DOCUMENT TEXT Start Marker

Nkarta maps out clinical, manufacturing plans for CAR-NK following $114M round led by Samsara
Back in 2015 NEA Ventures, SR One and Novo Holdings pulled together $11 million to kickstart the latest venture to come out of Dario Campana’s lab — which has also birthed Unum and MediSix — focused on natural killer (NK) cells. Four stealthy years later, Nkarta is poised for the clinic with a $114 million Series B to fuel the big leap.
While the current buzz on cell therapies for cancer has generally centered around some variation of T cells from the approved CAR-T to TCR, Nkarta believes NK cells offer advantages that T cells lack. Since they are part of the innate immune system, NK cells can identify and hit a broader range of targets presented on tumor cells.
“Rather than react to antigens that are being presented by foreign invaders of the system, NK cells are there to make sure your own cells are behaving the way that they should,” said Nadir Mahmood, SVP of corporate development.
But they also make up a small portion of the immune cell population and their potency could wane quickly. Campana’s breakthrough is devising ways to grow NK cells from healthy donors quickly by co-culturing them with co-stimulatory cell lines, while engineering them to express a membrane bound form of IL-15, enhancing their persistence, Mahmood added.
Building on those foundational technologies, the Nkarta team has zeroed in on NKX101, which they call fourth-generation CAR-NK cells. Unlike the chimeric antigen receptor programmed into T cells — which typically corresponds to one antigen — their CAR is designed to hit a target called NKG2D associated with up to eight ligands that can be found on tumor cells.

DOCUMENT TEXT End Marker
INFORMATION PROVIDED Start Marker

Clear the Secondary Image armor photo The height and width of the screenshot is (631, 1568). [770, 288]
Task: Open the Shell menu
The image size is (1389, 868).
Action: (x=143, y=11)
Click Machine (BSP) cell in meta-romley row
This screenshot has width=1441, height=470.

INFORMATION PROVIDED End Marker
INFORMATION PROVIDED Start Marker

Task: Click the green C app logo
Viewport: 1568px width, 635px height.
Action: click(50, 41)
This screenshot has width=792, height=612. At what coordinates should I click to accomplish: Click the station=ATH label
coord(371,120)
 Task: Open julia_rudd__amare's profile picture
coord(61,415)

INFORMATION PROVIDED End Marker
INFORMATION PROVIDED Start Marker

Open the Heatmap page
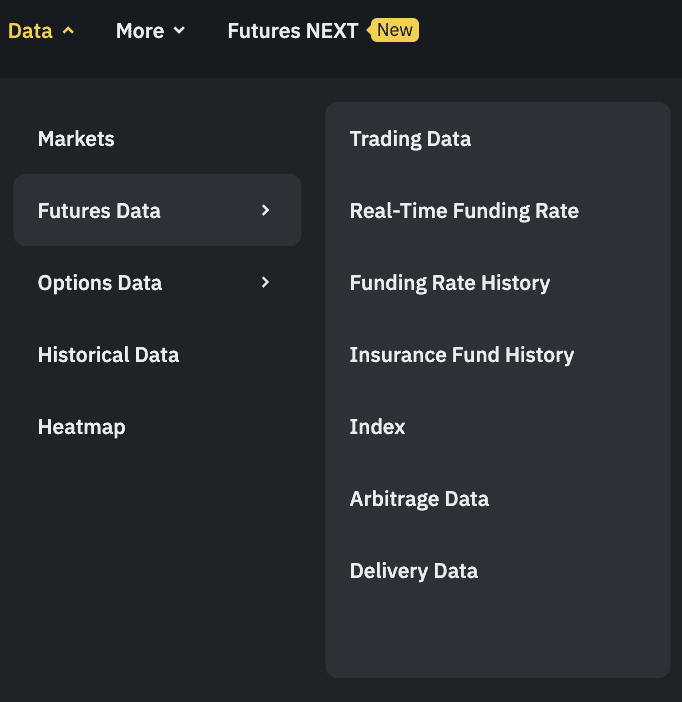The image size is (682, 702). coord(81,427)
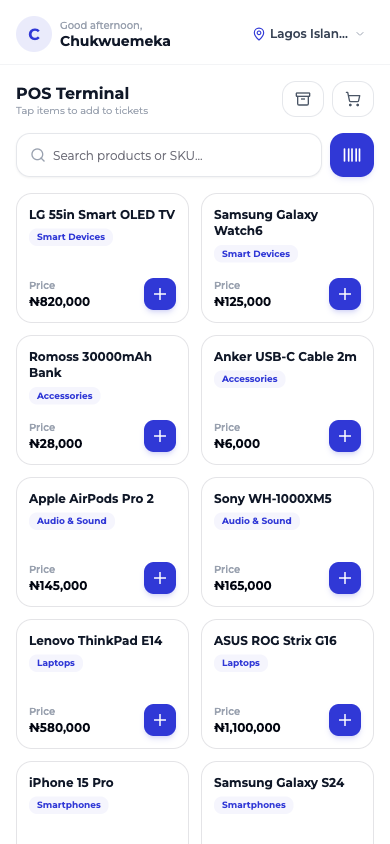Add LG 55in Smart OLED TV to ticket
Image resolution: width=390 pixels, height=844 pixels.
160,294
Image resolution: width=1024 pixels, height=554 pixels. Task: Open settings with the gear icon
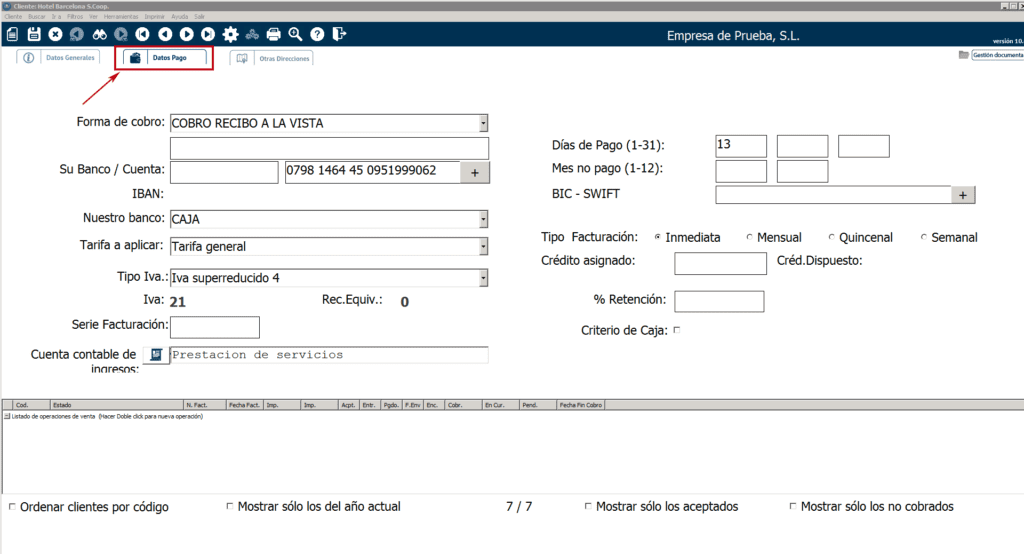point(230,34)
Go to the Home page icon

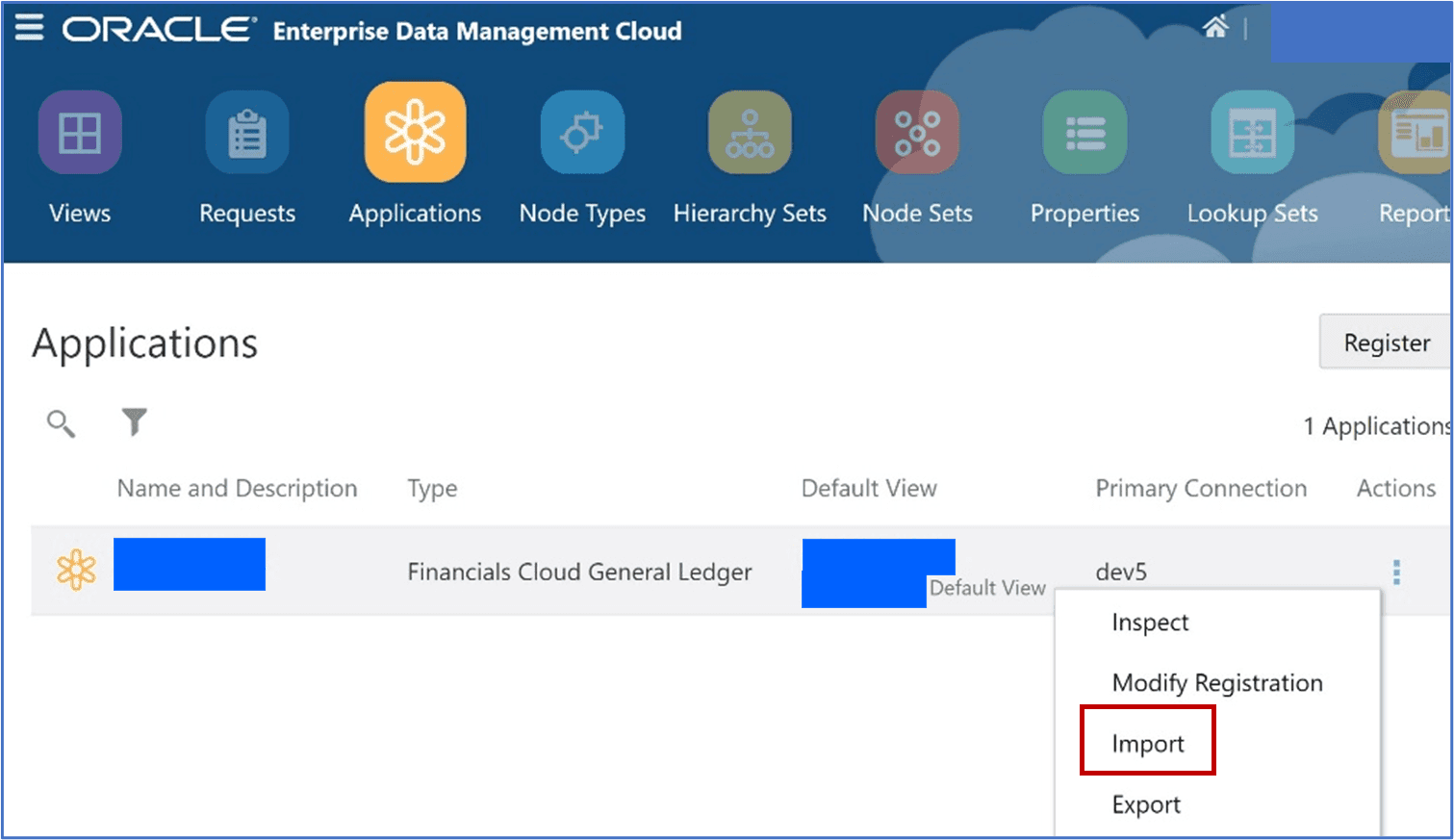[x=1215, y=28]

INFORMATION PROVIDED End Marker

■ TASK REQUIREMENTS
Can you reproduce the full article on Nkarta's CAR-NK funding round, word for word?

■ EXERCISE SOLUTION
Nkarta maps out clinical, manufacturing plans for CAR-NK following $114M round led by Samsara
Back in 2015 NEA Ventures, SR One and Novo Holdings pulled together $11 million to kickstart the latest venture to come out of Dario Campana’s lab — which has also birthed Unum and MediSix — focused on natural killer (NK) cells. Four stealthy years later, Nkarta is poised for the clinic with a $114 million Series B to fuel the big leap.
While the current buzz on cell therapies for cancer has generally centered around some variation of T cells from the approved CAR-T to TCR, Nkarta believes NK cells offer advantages that T cells lack. Since they are part of the innate immune system, NK cells can identify and hit a broader range of targets presented on tumor cells.
“Rather than react to antigens that are being presented by foreign invaders of the system, NK cells are there to make sure your own cells are behaving the way that they should,” said Nadir Mahmood, SVP of corporate development.
But they also make up a small portion of the immune cell population and their potency could wane quickly. Campana’s breakthrough is devising ways to grow NK cells from healthy donors quickly by co-culturing them with co-stimulatory cell lines, while engineering them to express a membrane bound form of IL-15, enhancing their persistence, Mahmood added.
Building on those foundational technologies, the Nkarta team has zeroed in on NKX101, which they call fourth-generation CAR-NK cells. Unlike the chimeric antigen receptor programmed into T cells — which typically corresponds to one antigen — their CAR is designed to hit a target called NKG2D associated with up to eight ligands that can be found on tumor cells.